Reputation: 1053
My collection is described as follows:
{ "_id" : ObjectId("5474af69d4b28042fb63b856"), "name" : "XXXX", "action" : "accept", "source" : "127.0.0.1", "srcport" : "80", "destination" : "192.168.0.13", "dstport" : "53213", "service" : "443", "service_id" : "https", "unixtime" : NumberLong("1412774569000"), "segment" : "MySegment", "direction" : "INCOMING", "location" : "US" }
I currently have ~5.5mio entries in my collection and the base query always is:
collection.count({"action":"2_different_action_types", "direction":"3_different_directions", "unixtime": {"$gte": 1412774000000, "$lte": 1412774900000}})
Action, direction and unixtime always exist in my query but their value is dynamic. Optional (also dynamic values) parameters are:
For example:
collection.count({"action":"2_different_action_types", "direction":"3_different_directions", "location":"US","segment":"mySegment", "unixtime": {"$gte": 1412774000000, "$lte": 1412774900000}})
collection.count({"action":"2_different_action_types", "direction":"3_different_directions", "service_id":"https", "unixtime": {"$gte": 1412774000000, "$lte": 1412774500000}})
I created the following indexes:
db.collection.createIndex( {unixtime: 1, action: 1, direction: 1 })
db.collection.createIndex( {unixtime: 1, action: 1, direction: 1 , location:1})
db.collection.createIndex( {unixtime: 1, action: 1, direction: 1 , service_id:1})
db.collection.createIndex( {unixtime: 1, action: 1, direction: 1 , segment:1})
db.collection.createIndex( {unixtime: 1, action: 1, direction: 1 , location:1, service_id: 1})
db.collection.createIndex( {unixtime: 1, action: 1, direction: 1 , location:1, segment: 1})
My query without the index took ~8sec, the query with an index ~6sec, which is still kinda slow.
How can I speed up the whole thing? Note, that at the moment I'm just counting the findings, not really looking for a specific entry.
Additional Info:
I'm currently trying to optimize those queries directly in the mongoshell but in the end, I'm querying via NodeJS (don't know if this is relevant for the solution).
Upvotes: 3
Views: 3843
Reputation: 46301
The indexes don't seem to make much sense this way. Not-equals-queries like $gte
and $lte
should be at the end - not only in the query, but also in the index.
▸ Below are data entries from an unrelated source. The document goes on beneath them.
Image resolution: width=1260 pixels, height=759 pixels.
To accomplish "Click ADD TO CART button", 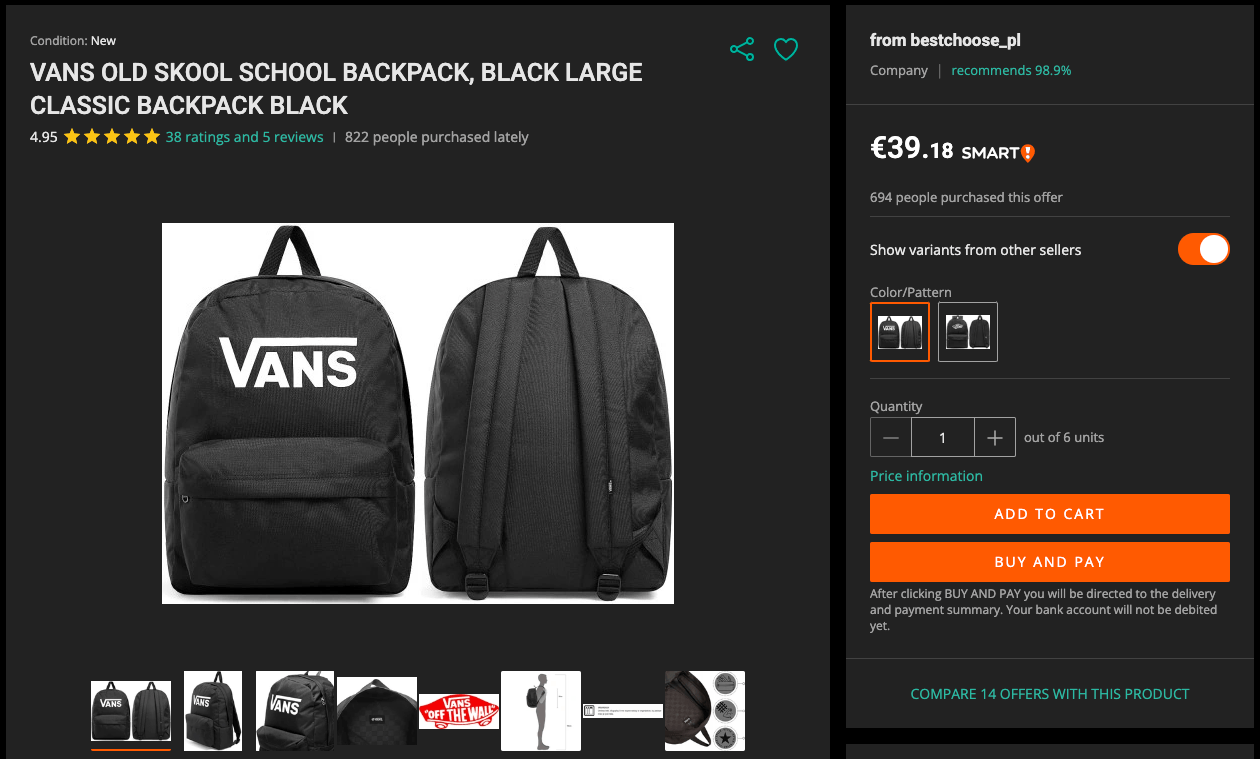I will pyautogui.click(x=1049, y=514).
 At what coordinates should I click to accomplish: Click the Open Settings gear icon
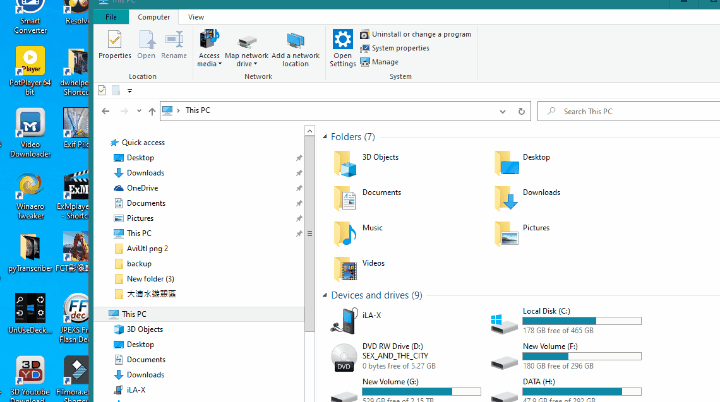342,47
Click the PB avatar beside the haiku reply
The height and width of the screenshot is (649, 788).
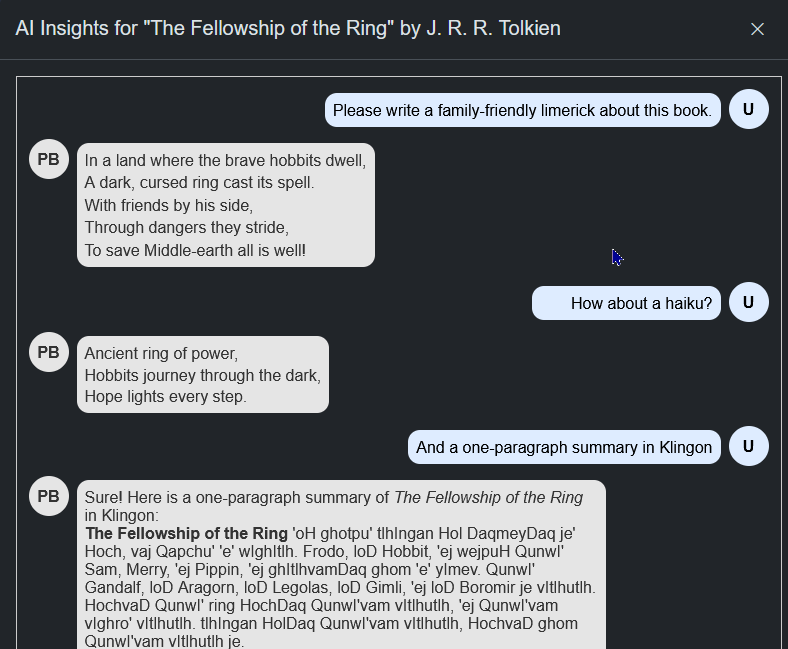pyautogui.click(x=48, y=353)
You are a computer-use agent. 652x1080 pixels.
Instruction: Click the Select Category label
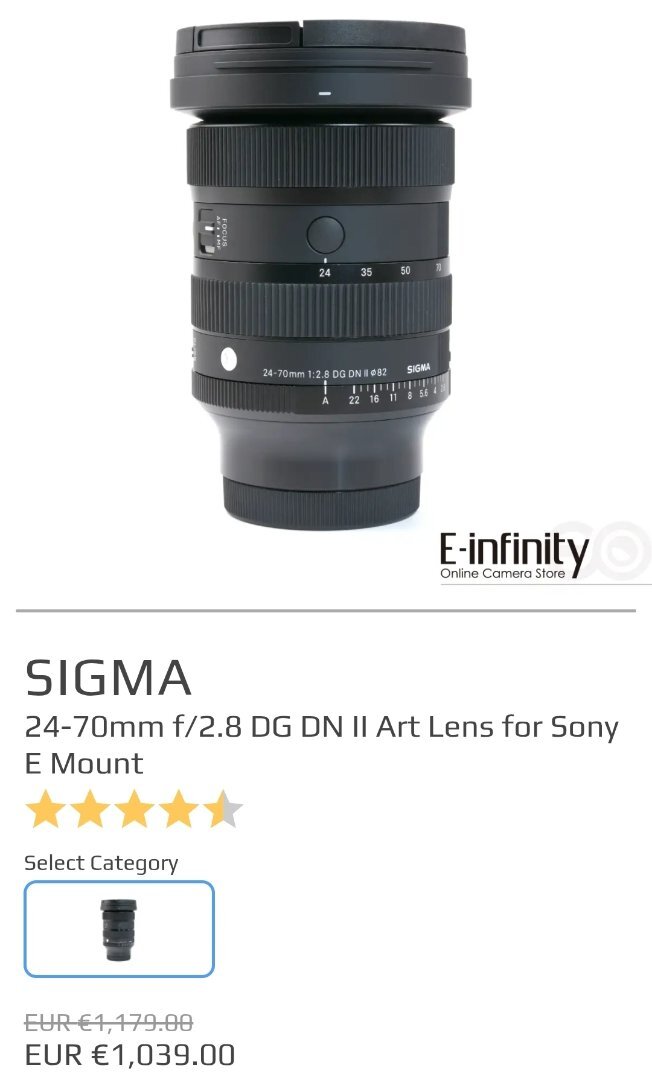pyautogui.click(x=101, y=863)
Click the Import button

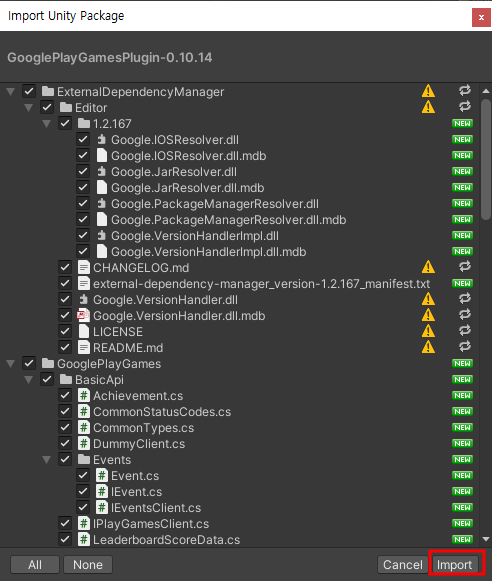[x=455, y=565]
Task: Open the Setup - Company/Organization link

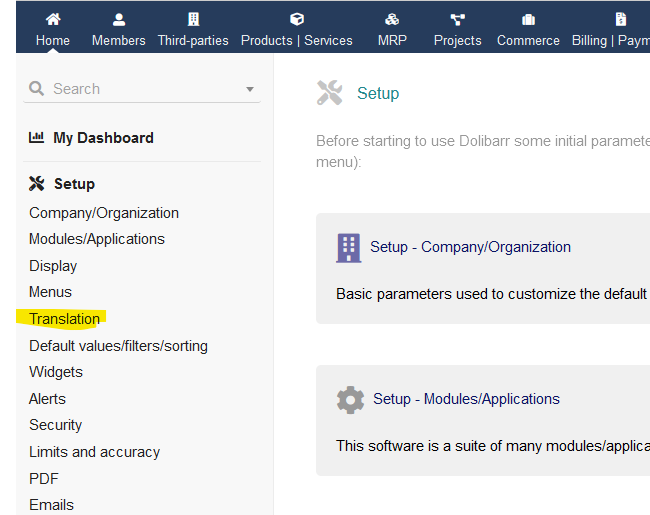Action: (470, 247)
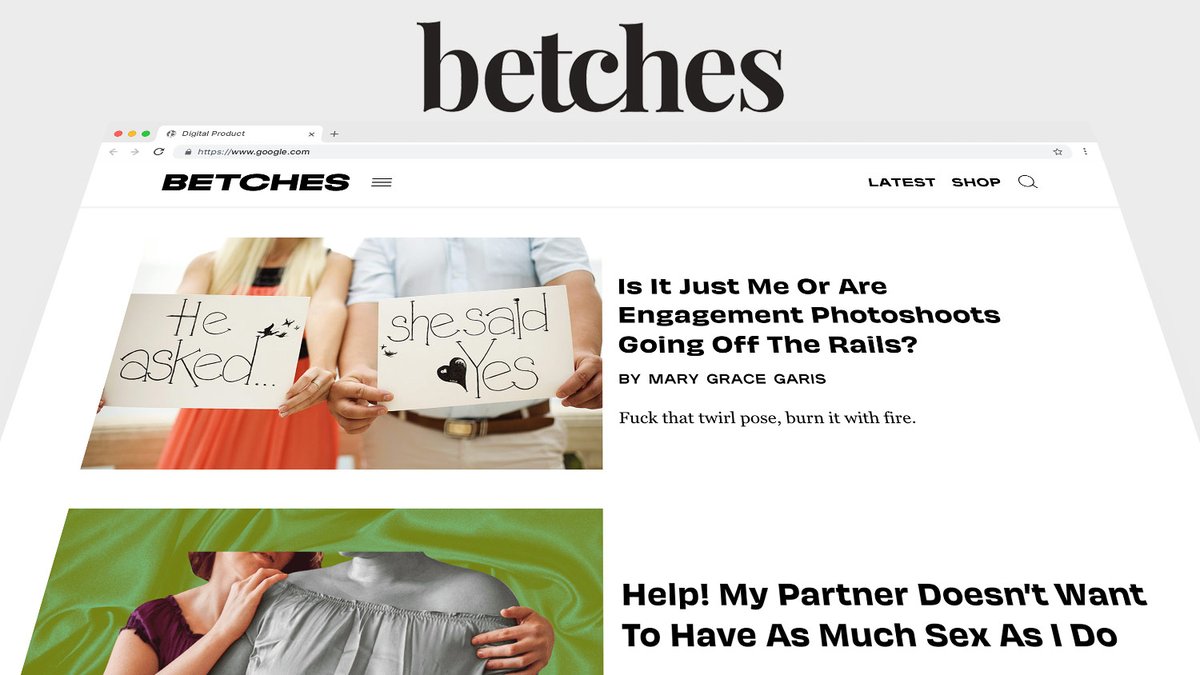Image resolution: width=1200 pixels, height=675 pixels.
Task: Reload the page with refresh icon
Action: 158,152
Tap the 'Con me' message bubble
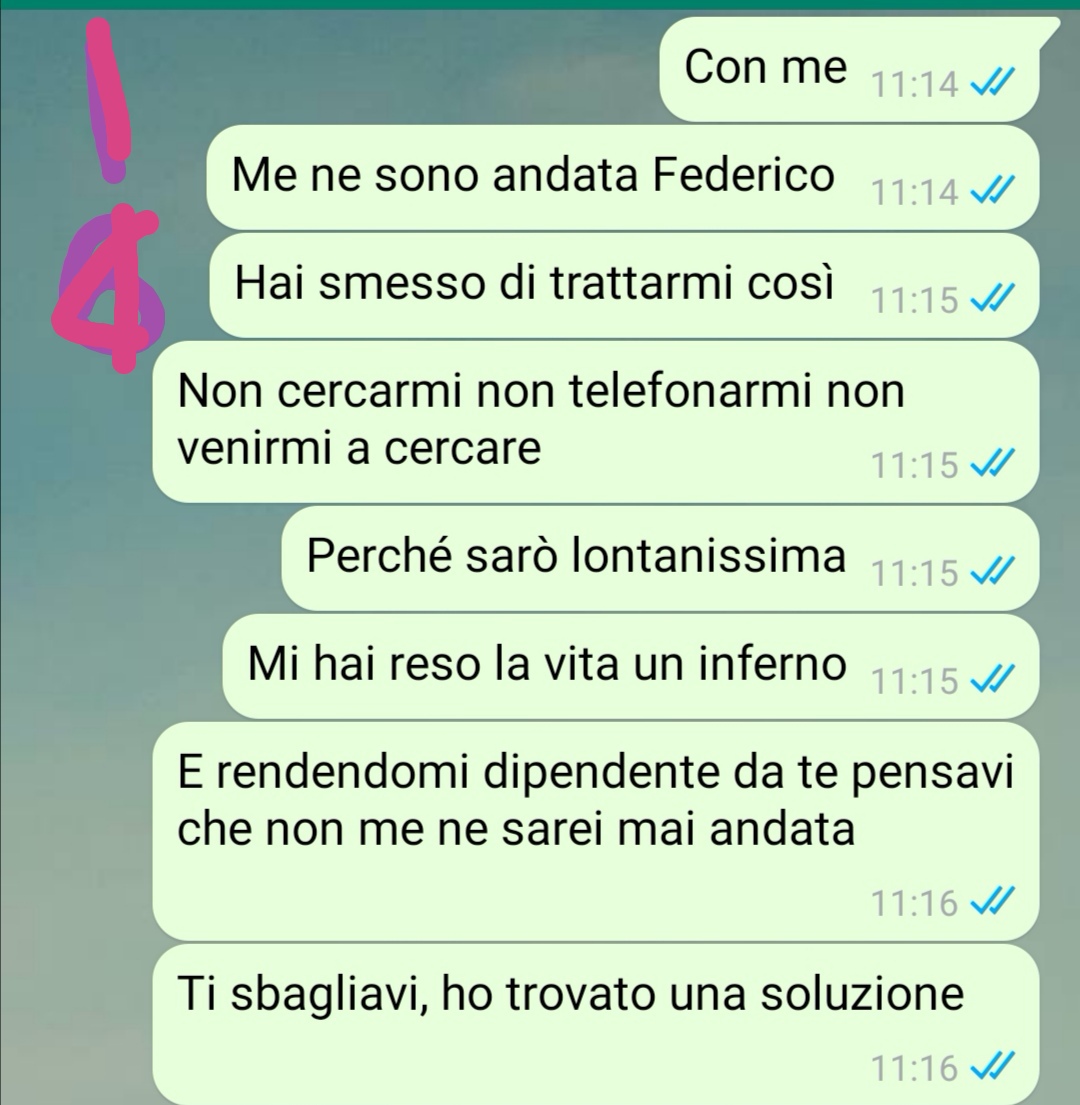 pos(849,68)
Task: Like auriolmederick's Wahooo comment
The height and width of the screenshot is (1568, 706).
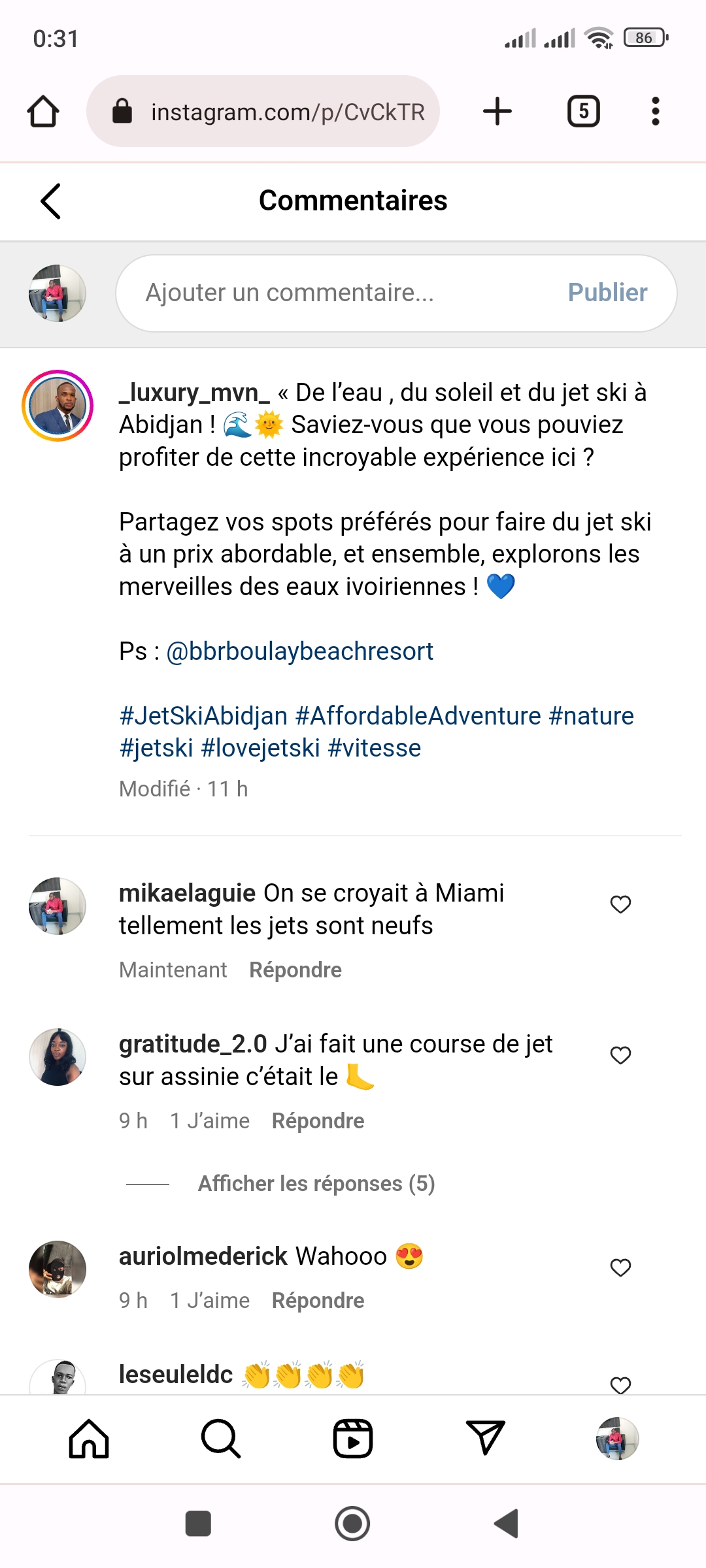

Putting unixtime at position 1 in the index is generally a bad idea (unless you need the set of distinct actions within a single second and the number of actions in a single second is so large that they need indexing, which is unlikely).
Try to reverse the indexes and make sure the order of the index matches the order in the query.
If location
, segment
and service_id
have low selectivity, try without an index on these fields first. More indexes cost more RAM and slow insertion and update time, but with low selectivity, the gain in queries is sometimes negligible. In the query, it might make sense to put the optional fields last, at the end of all the other operations - if the candidate set is small enough after the required criteria and the unixtime
interval, a collection scan of the remaining items shouldn't hurt performance too badly. If they do and the selectivity is high, move them further forward.
Upvotes: 2